THE PROBLEM>
Answer these questions using the court opinion below:
(a) Which court decided the case?
(b) How large was the loan for which the promissory note served as consideration?
(c) In what corporate capacities did John and Andre Bustamante sign the note?

PROVIDED PASSAGE>
Case ID: ohio-app-3d_117/html/0118-01.html
Source: Caselaw Access Project
Author: {"author": "O’Donnell, Presiding Judge.", "license": "Public Domain", "url": "https://static.case.law/"}
Date Created: 2024-08-24T03:29:51.129683

CONSUMERS UNITED INSURANCE COMPANY, Appellee, v. BUSTAMANTE et al., Appellants.
    [Cite as Consumers United Ins. Co. v. Bustamante (1996), 117 Ohio App.3d 118.]
    Court of Appeals of Ohio, Eighth District, Cuyahoga County.
    No. 69269.
    Decided Dec. 30, 1996.
    
      
      Baker & Hostetler.; R. Timothy Coerdt and Orlando E. Smith, for appellee.
    
      
      Dennis A. Matejka, Assistant Director of Law, for the city of Cleveland.
    
      Michael T. Bustamante, Sonali B. Wilson, Mark P. Herron and John A Ghazoul, for appellants.
   O’Donnell, Presiding Judge.

J.W. Andre Bustamante and John H. Bustamante separately appeal the decision of the common pleas court granting summary judgment in favor of Consumers United Insurance Company on its claims for fraud and for moneys owed on a promissory note. The appeals were consolidated for oral argument but decided separately. Therefore, this opinion deals solely with the claim against Andre Bustamante on the promissory note.

On November 27, 1987, Consumers United negotiated a promissory note with Bottom Line Productions, Inc. as consideration for a $725,000 loan. John and Andre Bustamante signed the note in their respective capacities as President and Vice-President of Bottom Line. John Bustamante also signed the note individually as guarantor. In addition, both John and Andre signed the back of the note, without reference to their corporate capacities, beneath cognovit and indorser liability provisions.

SUPPLIED MATERIAL>
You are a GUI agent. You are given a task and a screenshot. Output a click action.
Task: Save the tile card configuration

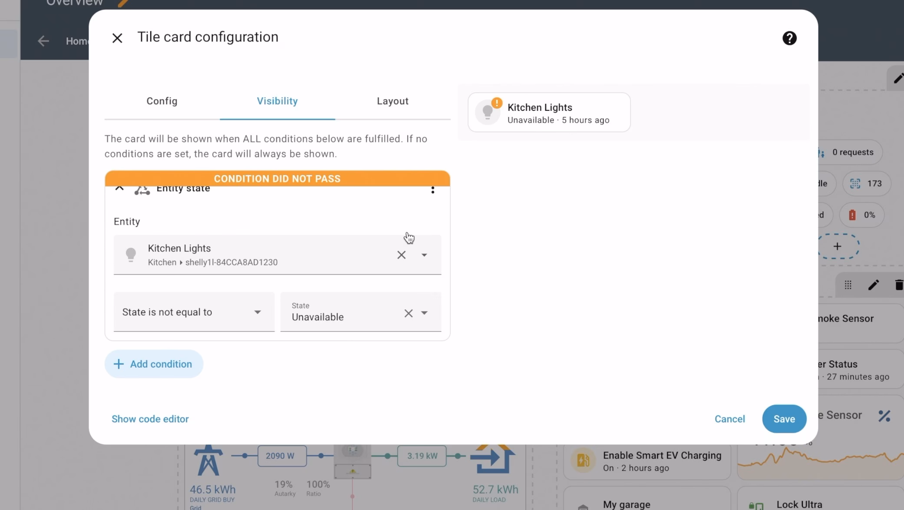tap(784, 419)
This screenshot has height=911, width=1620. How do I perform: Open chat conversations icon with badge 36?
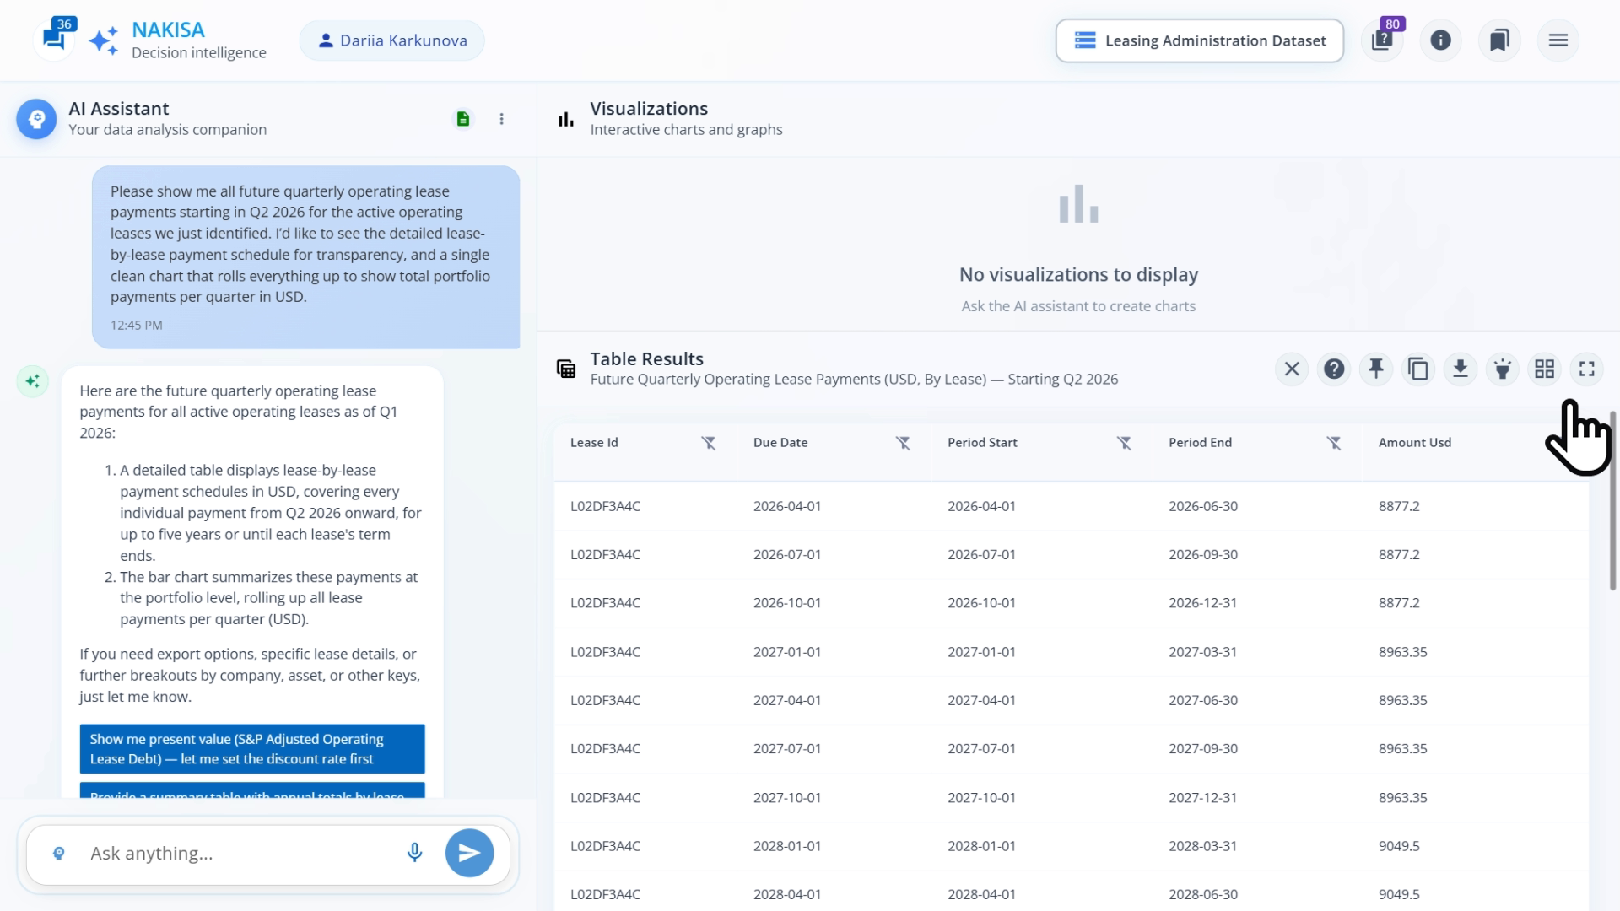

COMPLETE ANSWER>
(a) The Court of Appeals of Ohio, Eighth District, Cuyahoga County.
(b) $725,000.
(c) John signed as President and Andre as Vice-President of Bottom Line Productions, Inc.